I don't know anything about bees. I just discovered a hive in one of my trees that is approx. 1 ft wide and 2 feet long. I believe it is a honeybee hive. I know that we need honeybees so don't want to exterminate it. What I want to know is, does the hive pose a risk to the health of the tree?


----------



## Hillbillenigma (Jul 22, 2009)

Hey, I'm over in Kingsport. If the hive is made of paper they ain't Honey bees.  

If it is a swarm of honeybees they are just passing through, the Swarm will eventually move on to another location and no damage to the tree will be left. I would suspect that sometime tomorrow afternoon they will move on. I

There are beekeepers who would like to have a Swarm, even this late in the season. You may want to try and look up the numbers for the *Washington County Beekeepers club *and call one of the officers, could be that someone would come by and capture them and give them a new home.


----------



## Btock (Jul 27, 2010)

Thanks for your reply.
They've been here for about a month and must be pretty happy because they show no signs of moving on! In fact, I'm sure the hive has grown!!
I looked online and found the Davy Crocket Bee Association, called, and left a message for the president. I haven't heard back yet, (the listing may not be up to date)so I'll keep trying to talk to someone who lives nearby.
As long as my tree will be ok, I'm happy!


----------



## AmericasBeekeeper (Jan 24, 2010)

The tree will be fine. Could you take pictures? We might be able to make suggestions on the forum.


----------



## Btock (Jul 27, 2010)

Everytime I try to upload the picture, I get an "invalid file" message. How can I get it uploaded??


----------



## USCBeeMan (Feb 7, 2009)

Upload the pictures to an on-line website like Photobucket. From there copy it down using a link from Photobucket.

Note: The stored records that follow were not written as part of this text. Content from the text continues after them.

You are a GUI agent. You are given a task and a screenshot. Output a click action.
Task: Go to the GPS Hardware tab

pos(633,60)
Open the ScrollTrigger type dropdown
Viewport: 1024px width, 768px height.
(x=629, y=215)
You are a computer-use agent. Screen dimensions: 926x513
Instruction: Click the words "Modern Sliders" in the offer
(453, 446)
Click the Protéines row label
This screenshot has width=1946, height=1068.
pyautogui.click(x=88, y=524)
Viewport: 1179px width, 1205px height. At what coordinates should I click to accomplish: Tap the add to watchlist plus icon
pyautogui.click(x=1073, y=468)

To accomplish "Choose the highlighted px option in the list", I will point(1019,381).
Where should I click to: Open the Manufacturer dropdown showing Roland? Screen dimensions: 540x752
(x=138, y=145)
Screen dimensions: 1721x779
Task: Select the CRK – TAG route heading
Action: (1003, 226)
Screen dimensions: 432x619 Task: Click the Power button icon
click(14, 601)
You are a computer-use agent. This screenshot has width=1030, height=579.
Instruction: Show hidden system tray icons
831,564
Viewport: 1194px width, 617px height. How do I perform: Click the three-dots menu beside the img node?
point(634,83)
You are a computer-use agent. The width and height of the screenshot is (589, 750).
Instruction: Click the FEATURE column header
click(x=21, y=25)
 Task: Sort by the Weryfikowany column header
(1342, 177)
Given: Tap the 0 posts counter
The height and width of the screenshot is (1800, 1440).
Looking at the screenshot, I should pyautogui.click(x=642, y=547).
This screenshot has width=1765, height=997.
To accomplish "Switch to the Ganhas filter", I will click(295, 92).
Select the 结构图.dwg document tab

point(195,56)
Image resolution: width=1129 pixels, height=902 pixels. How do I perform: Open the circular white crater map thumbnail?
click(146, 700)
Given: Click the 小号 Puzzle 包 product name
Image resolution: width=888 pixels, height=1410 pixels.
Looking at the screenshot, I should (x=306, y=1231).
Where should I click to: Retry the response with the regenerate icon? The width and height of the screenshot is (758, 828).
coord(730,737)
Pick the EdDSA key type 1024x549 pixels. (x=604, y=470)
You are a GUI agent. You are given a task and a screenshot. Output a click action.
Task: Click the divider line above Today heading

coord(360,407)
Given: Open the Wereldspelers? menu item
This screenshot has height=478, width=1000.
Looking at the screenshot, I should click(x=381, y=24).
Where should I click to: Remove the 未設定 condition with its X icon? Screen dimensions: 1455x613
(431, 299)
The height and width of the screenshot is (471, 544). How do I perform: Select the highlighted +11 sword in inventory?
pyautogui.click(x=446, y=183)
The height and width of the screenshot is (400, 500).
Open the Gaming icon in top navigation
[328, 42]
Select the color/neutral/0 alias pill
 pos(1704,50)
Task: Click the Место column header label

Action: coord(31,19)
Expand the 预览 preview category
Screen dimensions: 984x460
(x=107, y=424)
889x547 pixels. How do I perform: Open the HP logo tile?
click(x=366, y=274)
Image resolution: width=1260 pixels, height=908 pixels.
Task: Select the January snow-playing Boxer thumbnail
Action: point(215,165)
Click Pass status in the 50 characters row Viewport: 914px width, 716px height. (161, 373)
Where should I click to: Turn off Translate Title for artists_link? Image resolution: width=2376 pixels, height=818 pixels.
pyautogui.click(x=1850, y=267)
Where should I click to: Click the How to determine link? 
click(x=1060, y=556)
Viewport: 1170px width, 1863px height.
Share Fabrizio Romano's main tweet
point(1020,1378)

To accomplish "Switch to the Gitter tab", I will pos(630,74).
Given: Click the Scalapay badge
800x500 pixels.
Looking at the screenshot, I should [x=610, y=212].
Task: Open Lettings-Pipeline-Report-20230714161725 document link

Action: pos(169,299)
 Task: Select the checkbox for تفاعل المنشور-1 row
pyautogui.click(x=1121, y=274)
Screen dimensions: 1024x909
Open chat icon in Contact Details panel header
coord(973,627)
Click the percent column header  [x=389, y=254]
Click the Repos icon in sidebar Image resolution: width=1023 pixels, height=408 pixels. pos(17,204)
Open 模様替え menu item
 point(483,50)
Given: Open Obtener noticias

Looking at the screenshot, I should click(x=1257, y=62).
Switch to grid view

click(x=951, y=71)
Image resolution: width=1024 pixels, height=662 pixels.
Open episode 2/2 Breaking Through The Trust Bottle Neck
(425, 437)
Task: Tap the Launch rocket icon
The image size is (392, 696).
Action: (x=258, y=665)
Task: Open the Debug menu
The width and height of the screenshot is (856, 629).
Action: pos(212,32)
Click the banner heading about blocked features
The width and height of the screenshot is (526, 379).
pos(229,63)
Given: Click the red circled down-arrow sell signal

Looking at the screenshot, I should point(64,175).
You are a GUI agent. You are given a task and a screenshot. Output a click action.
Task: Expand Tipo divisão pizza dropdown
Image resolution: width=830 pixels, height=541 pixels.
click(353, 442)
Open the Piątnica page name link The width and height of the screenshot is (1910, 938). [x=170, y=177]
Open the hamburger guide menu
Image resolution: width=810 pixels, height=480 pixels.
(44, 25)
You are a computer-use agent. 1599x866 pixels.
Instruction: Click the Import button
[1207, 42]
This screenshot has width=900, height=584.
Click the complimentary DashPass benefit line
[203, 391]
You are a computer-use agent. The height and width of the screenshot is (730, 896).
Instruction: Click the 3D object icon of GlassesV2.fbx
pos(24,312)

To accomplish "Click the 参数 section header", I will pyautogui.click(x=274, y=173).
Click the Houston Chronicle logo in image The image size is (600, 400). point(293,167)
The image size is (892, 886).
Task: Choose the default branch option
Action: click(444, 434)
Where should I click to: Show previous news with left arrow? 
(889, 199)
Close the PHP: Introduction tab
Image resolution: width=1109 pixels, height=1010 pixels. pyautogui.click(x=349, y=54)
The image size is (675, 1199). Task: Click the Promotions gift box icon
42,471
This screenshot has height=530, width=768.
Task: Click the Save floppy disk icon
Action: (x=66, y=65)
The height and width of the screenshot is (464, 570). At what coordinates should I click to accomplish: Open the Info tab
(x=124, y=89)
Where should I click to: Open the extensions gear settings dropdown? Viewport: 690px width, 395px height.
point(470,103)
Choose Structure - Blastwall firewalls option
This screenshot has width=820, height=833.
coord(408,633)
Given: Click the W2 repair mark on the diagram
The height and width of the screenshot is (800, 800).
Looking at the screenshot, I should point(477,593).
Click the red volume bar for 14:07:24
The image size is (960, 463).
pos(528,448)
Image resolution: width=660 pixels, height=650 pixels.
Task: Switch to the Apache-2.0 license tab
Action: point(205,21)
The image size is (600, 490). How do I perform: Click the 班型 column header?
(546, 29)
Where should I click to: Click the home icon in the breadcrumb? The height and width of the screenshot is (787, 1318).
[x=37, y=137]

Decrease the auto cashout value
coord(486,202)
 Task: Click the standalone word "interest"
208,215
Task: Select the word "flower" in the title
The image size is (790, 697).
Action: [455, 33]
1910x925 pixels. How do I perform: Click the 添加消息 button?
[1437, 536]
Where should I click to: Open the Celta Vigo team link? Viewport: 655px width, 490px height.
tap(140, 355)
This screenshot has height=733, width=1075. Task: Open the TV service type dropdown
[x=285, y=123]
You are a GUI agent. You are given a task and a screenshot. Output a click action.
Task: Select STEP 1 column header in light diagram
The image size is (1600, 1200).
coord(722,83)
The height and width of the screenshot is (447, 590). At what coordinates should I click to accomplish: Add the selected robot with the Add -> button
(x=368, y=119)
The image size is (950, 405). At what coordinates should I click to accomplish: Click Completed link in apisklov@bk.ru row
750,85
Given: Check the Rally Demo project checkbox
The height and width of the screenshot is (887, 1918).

If the hive is in the tree the bees will be fine. If they are actually on the branches of the tree they will not make it through the winter.

If in the branches, sounds like time to learn to become a beek.

Good luck.


----------



## Btock (Jul 27, 2010)

Finally! Here is the hive on our property in Greeneville, TN.

Go to:

http://i1013.photobucket.com/albums/af255/1btock/bees.jpg


----------



## Specialkayme (Sep 4, 2005)

A good find. I wonder how long they have been there.


----------



## Btock (Jul 27, 2010)

I truly am a "newbie" when it comes to bees.
Our first inclination was to call an exterminator, but now I'm glad we didn't.
Can you explain a bit further why this is a good find? Is it because the number of hives is declining??


----------



## dixiebooks (Jun 21, 2010)

It is a good find because honeybees are SO important to agriculture and thus to the economy as a whole. My view is that honeybees are, indeed, the lynch-pin of agriculture. -james


----------



## USCBeeMan (Feb 7, 2009)

It's a good find because the colony appears to be strong. Lot of bees on the outside which indicates a lot of bees inside. No telling how long the bees have been there or how large the colony/comb.

Either way the bees are living and surviving. Surviving.....that's the key.


----------